* Work instruction
Your answer is the lines below, exactly, from the one that contains "Click the shield" through the one that contains "Open the file named virus infekt.note.txt", both included.

[Records from a dataset]
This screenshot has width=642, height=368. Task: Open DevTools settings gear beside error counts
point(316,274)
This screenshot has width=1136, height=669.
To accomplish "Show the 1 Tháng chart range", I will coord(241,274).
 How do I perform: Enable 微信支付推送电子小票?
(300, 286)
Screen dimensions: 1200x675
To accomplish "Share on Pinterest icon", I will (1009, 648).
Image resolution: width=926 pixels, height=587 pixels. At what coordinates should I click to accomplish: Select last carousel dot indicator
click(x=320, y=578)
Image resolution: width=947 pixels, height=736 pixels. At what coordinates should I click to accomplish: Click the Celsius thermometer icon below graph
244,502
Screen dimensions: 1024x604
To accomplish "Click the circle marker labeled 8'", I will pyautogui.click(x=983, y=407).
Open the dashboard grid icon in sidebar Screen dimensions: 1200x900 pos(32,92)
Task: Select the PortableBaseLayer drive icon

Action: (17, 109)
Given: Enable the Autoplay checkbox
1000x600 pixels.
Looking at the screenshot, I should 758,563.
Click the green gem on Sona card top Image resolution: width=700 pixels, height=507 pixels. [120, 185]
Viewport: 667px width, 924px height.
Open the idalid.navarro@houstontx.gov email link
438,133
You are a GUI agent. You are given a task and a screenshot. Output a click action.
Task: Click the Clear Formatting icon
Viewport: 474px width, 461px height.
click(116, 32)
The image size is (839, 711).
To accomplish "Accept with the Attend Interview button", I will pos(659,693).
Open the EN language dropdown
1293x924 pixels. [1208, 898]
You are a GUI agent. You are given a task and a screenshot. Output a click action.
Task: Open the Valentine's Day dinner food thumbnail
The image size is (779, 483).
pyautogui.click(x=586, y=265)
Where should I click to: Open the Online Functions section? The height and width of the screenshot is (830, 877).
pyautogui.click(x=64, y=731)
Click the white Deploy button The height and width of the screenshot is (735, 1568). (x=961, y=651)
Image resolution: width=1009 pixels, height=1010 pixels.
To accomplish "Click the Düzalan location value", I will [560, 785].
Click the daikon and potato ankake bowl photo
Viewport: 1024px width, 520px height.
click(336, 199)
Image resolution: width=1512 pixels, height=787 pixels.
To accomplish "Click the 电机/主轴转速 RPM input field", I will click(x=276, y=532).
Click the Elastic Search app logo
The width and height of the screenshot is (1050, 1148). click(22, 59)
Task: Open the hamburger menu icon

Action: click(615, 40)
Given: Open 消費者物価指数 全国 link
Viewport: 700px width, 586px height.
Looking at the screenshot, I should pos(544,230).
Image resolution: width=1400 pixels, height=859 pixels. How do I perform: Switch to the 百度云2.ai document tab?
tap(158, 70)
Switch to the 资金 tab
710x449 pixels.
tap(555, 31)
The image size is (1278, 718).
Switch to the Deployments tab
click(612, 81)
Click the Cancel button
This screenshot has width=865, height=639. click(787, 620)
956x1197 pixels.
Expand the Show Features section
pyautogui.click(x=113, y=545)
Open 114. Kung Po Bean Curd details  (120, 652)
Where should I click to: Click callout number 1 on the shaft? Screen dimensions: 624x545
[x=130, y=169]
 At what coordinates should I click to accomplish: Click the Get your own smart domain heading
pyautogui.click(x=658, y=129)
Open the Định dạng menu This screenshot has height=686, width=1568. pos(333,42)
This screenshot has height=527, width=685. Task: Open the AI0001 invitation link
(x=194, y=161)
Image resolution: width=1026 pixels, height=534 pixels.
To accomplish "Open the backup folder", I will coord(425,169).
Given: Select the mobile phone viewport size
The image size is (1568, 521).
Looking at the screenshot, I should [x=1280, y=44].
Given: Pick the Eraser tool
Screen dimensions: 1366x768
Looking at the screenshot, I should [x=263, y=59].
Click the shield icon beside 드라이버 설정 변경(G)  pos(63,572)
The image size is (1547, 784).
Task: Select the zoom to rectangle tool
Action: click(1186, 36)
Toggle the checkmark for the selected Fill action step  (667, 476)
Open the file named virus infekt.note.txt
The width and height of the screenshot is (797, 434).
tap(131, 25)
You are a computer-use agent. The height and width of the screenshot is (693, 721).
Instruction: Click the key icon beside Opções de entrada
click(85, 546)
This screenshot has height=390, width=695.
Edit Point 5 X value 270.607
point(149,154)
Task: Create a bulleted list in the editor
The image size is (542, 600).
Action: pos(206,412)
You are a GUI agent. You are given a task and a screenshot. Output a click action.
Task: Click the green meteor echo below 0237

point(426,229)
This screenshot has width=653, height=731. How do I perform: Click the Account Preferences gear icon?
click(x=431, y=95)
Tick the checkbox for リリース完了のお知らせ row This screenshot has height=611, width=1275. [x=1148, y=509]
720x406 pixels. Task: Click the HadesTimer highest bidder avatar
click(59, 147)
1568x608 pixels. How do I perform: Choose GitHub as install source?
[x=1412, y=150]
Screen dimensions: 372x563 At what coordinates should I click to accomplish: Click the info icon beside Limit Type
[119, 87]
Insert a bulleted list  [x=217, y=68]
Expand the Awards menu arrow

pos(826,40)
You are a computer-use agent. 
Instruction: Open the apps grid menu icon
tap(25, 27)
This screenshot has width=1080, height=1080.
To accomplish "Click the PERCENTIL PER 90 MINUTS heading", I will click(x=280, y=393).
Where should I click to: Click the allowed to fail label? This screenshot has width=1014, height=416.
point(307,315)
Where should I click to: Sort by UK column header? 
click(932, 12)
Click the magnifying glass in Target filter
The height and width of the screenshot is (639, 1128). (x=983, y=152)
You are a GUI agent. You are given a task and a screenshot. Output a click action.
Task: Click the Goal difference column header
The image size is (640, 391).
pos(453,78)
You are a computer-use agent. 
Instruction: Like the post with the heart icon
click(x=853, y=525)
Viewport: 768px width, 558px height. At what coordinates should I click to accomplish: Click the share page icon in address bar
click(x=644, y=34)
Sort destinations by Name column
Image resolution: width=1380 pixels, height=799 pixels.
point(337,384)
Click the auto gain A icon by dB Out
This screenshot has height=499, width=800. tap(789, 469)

* Reply to the task
Click the shield icon beside 드라이버 설정 변경(G)  pos(63,572)
The image size is (1547, 784).
Task: Select the zoom to rectangle tool
Action: click(1186, 36)
Toggle the checkmark for the selected Fill action step  (667, 476)
Open the file named virus infekt.note.txt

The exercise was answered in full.